• [Given exercise] Rewrite the records from the line containing "Where should I" through the end of the records, renaming "invoice" to "receipt" and leaving everything else unchanged. Omit the pictures from your answer.

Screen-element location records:
****
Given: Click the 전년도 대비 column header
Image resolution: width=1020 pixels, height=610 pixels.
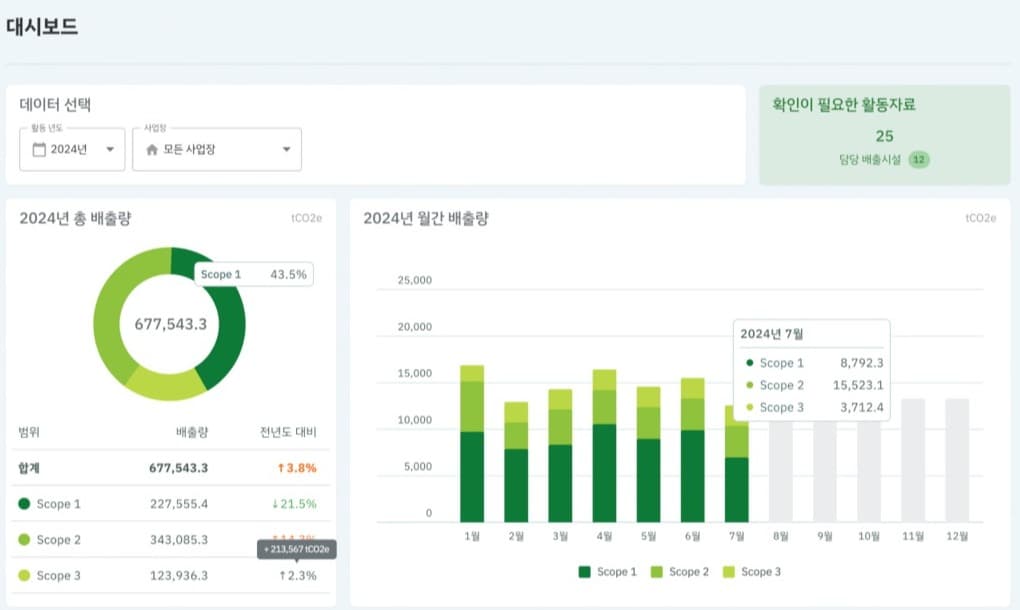Looking at the screenshot, I should [288, 432].
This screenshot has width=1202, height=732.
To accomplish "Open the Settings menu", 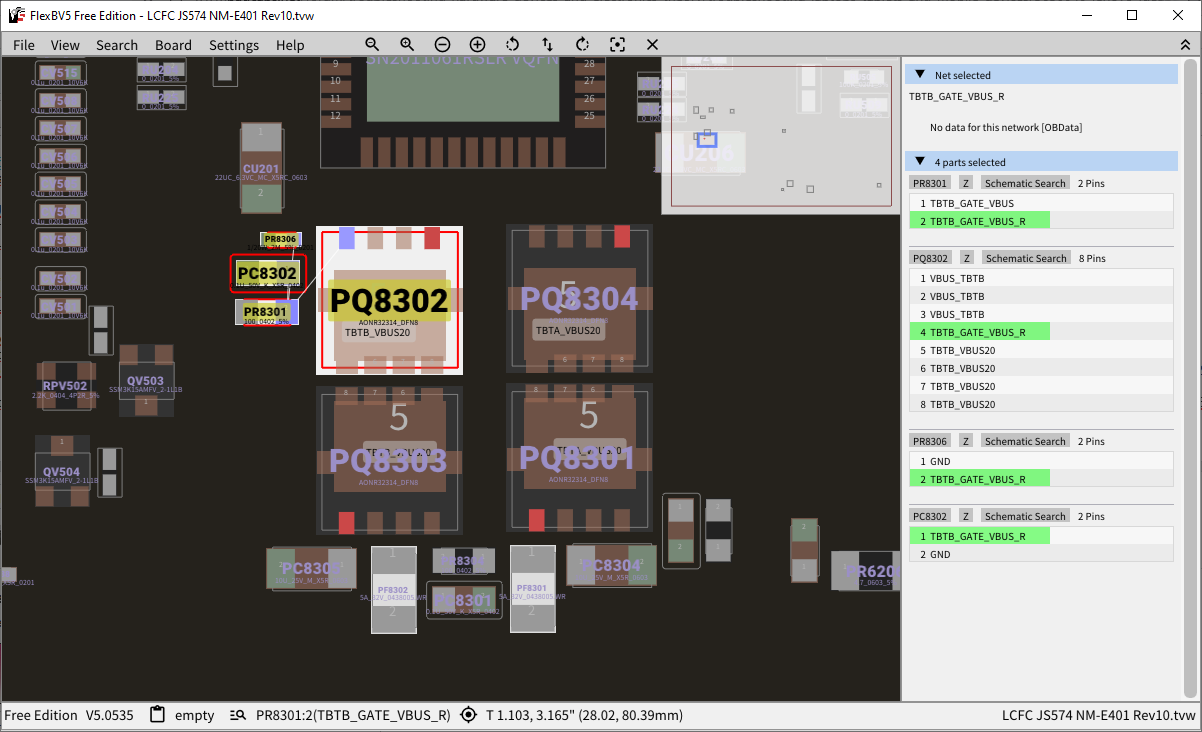I will [234, 45].
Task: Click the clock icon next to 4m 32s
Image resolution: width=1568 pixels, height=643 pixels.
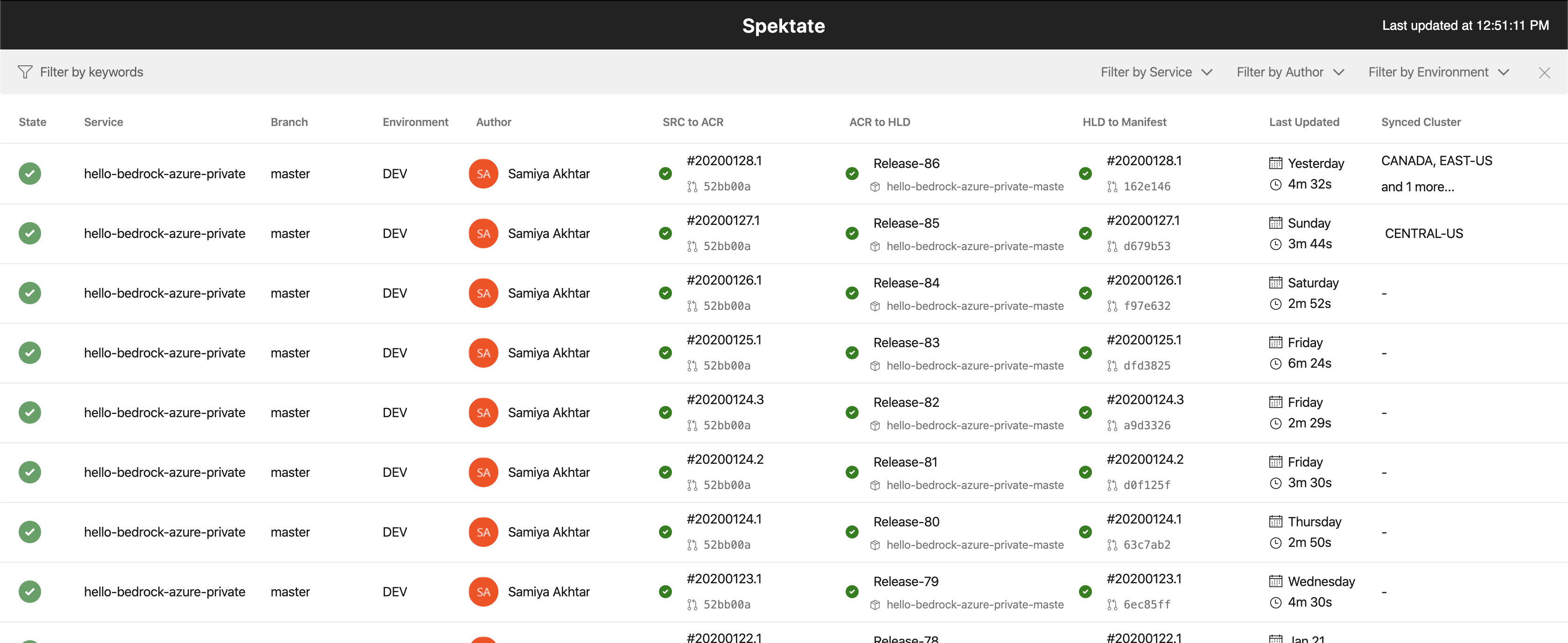Action: [x=1276, y=184]
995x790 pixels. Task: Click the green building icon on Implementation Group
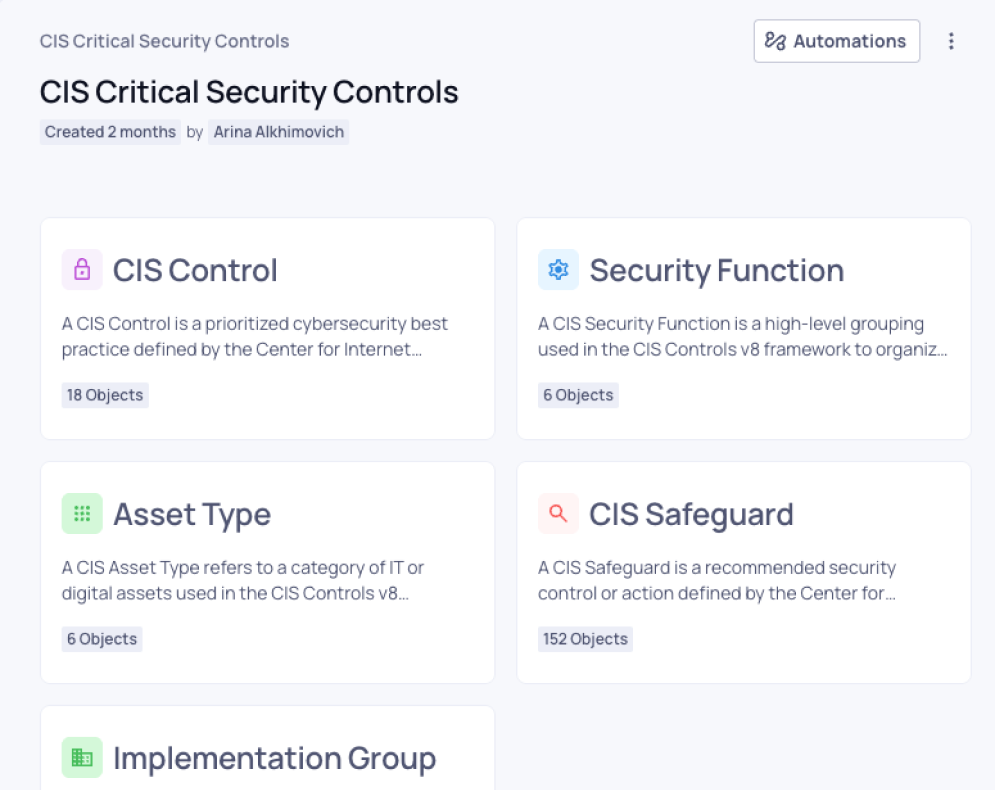tap(82, 757)
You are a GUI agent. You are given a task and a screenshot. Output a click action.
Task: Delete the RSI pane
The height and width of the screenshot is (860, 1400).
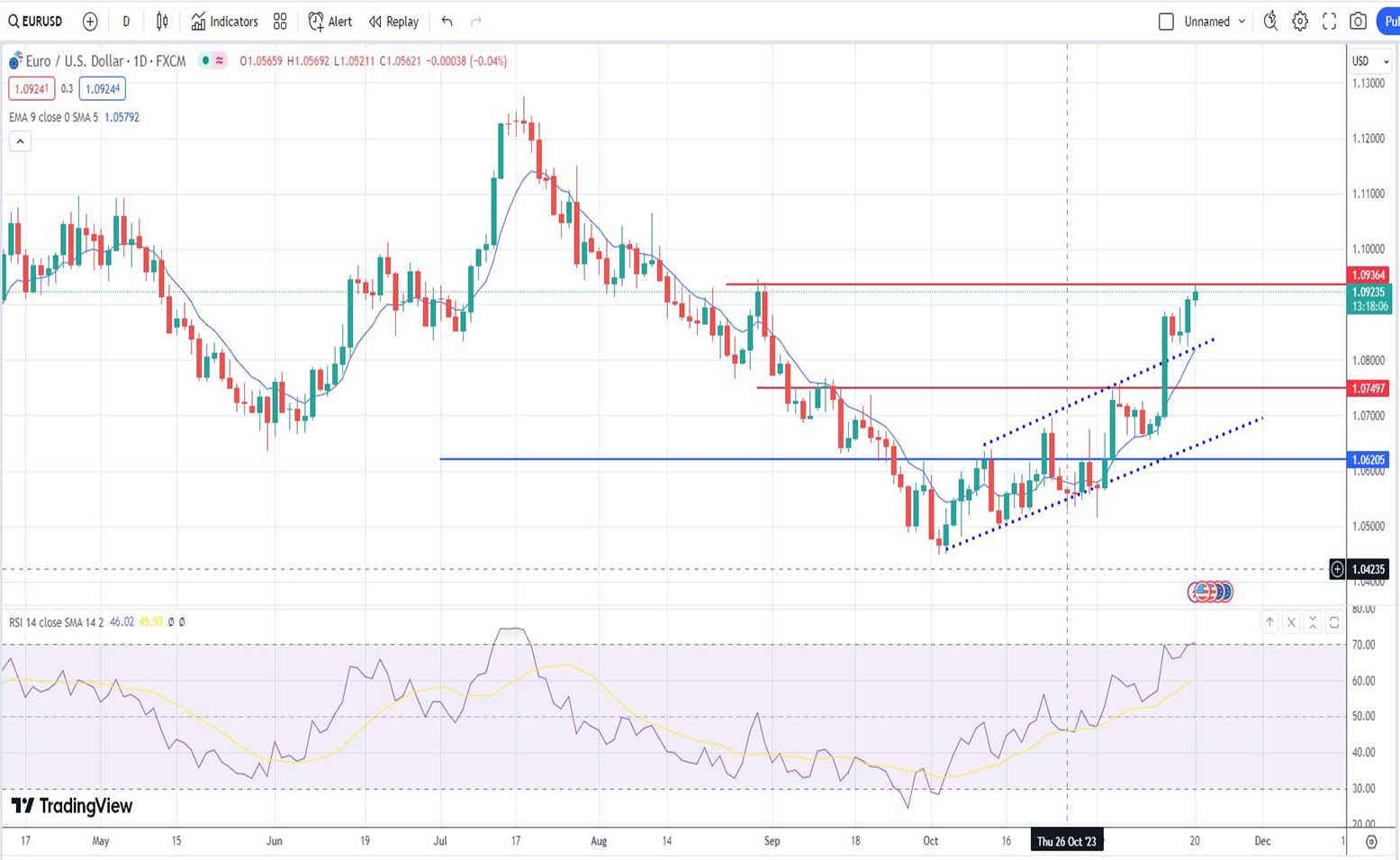1291,622
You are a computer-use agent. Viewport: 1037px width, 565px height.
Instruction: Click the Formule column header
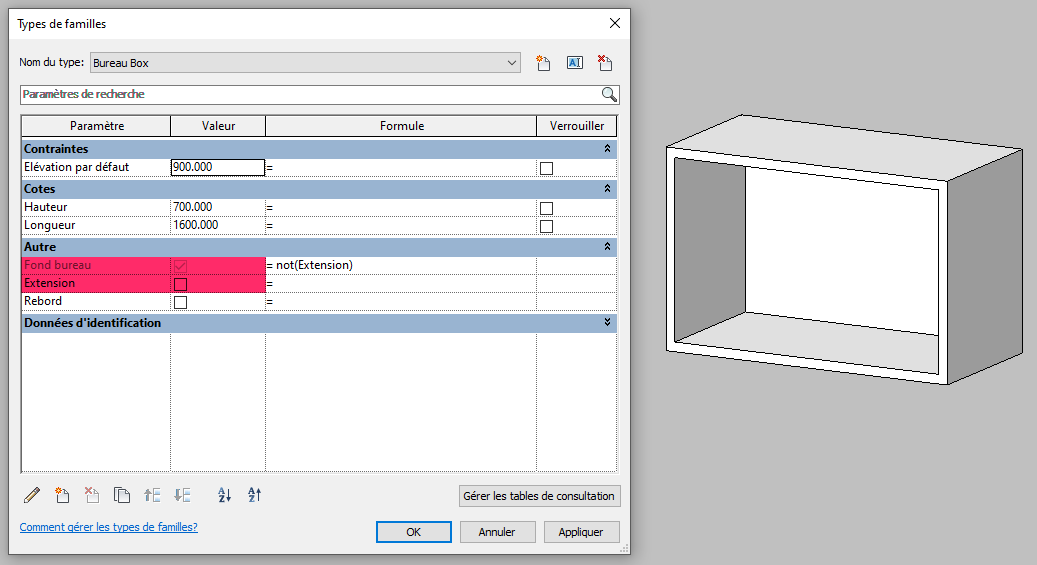[x=401, y=126]
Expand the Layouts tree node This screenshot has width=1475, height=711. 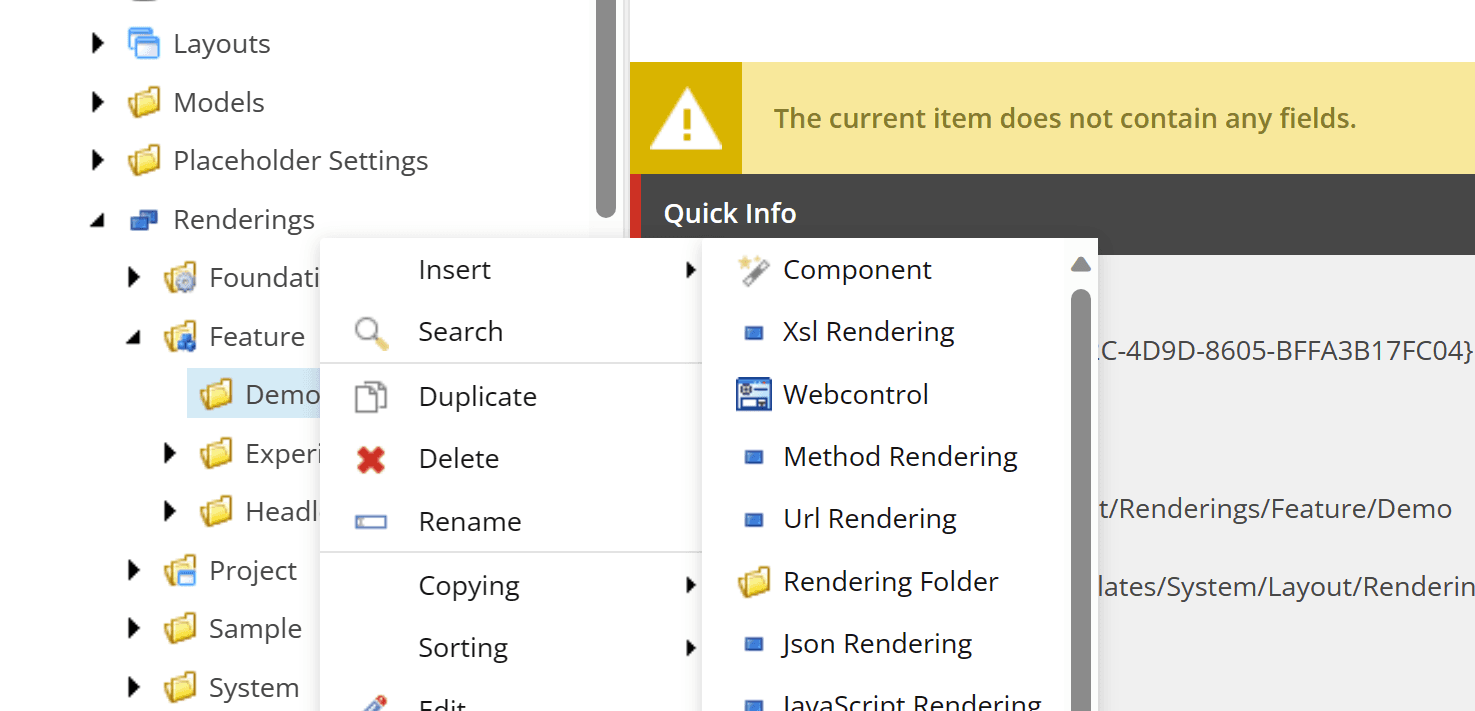pos(98,44)
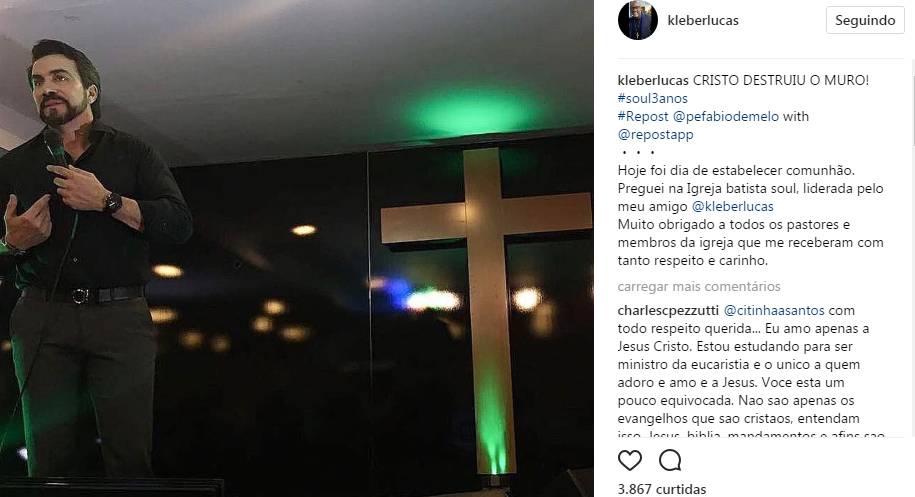Open comments with the speech bubble icon
This screenshot has width=915, height=497.
[670, 460]
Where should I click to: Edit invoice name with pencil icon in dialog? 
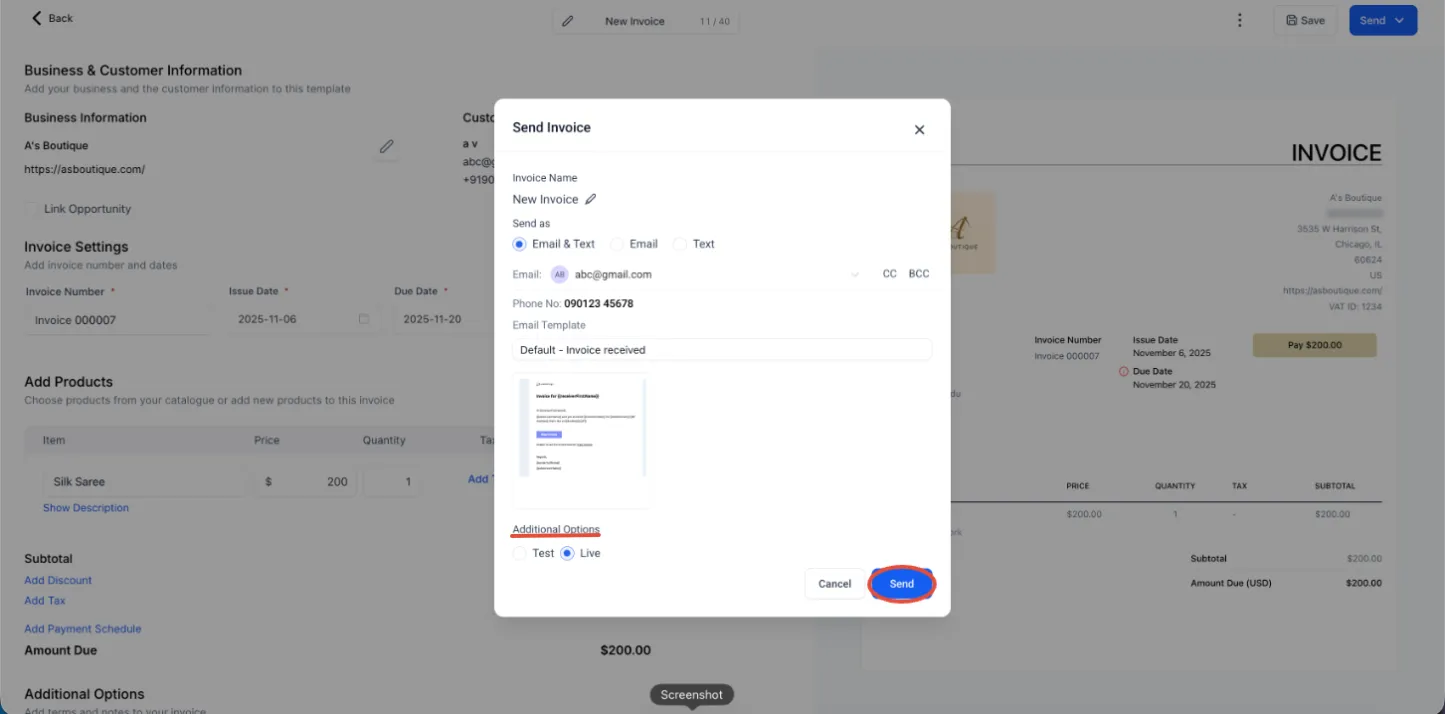pos(591,199)
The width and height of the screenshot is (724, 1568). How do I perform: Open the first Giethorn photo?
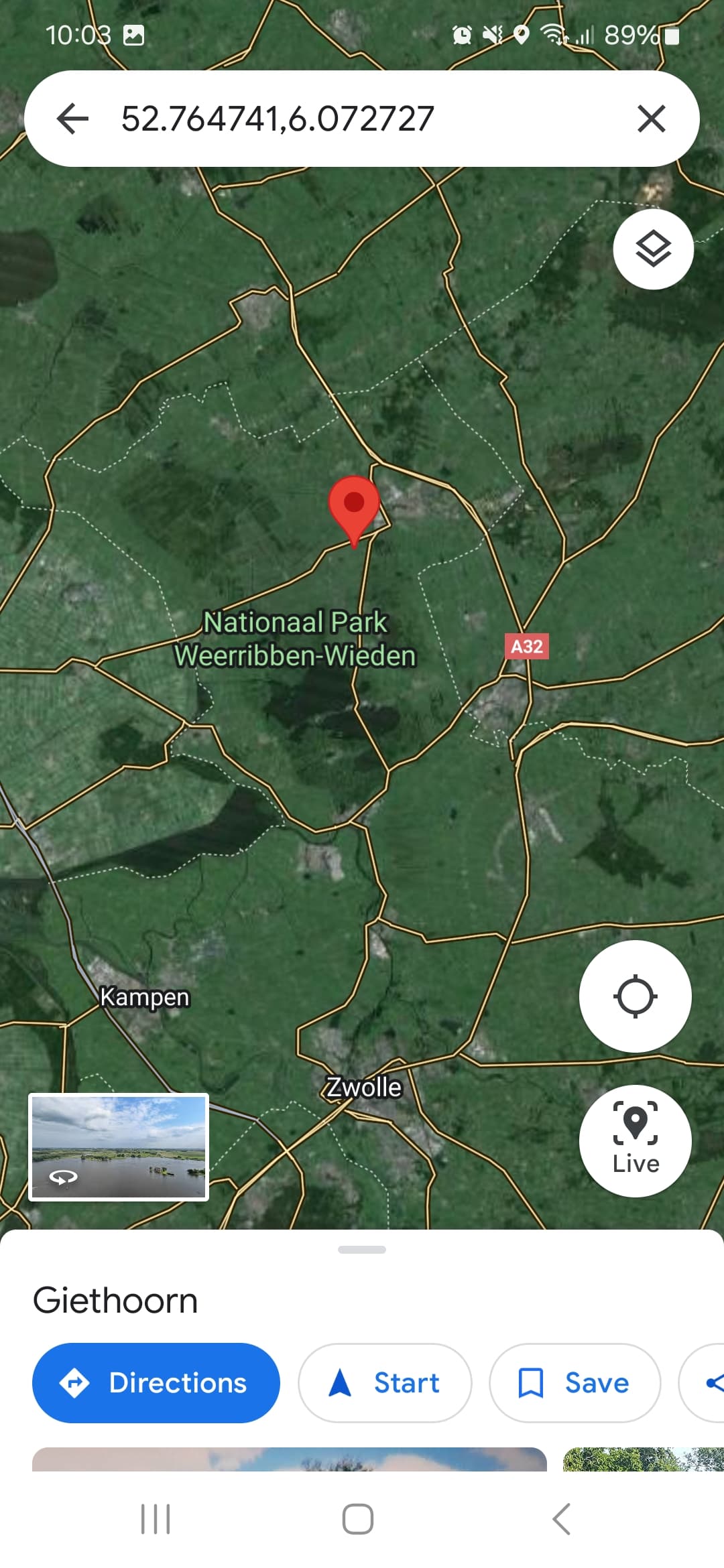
****
• [Output]
Where should I click to: Edit receipt name with pencil icon in dialog? 
pos(591,199)
The width and height of the screenshot is (724, 1568). How do I perform: Open the first Giethorn photo?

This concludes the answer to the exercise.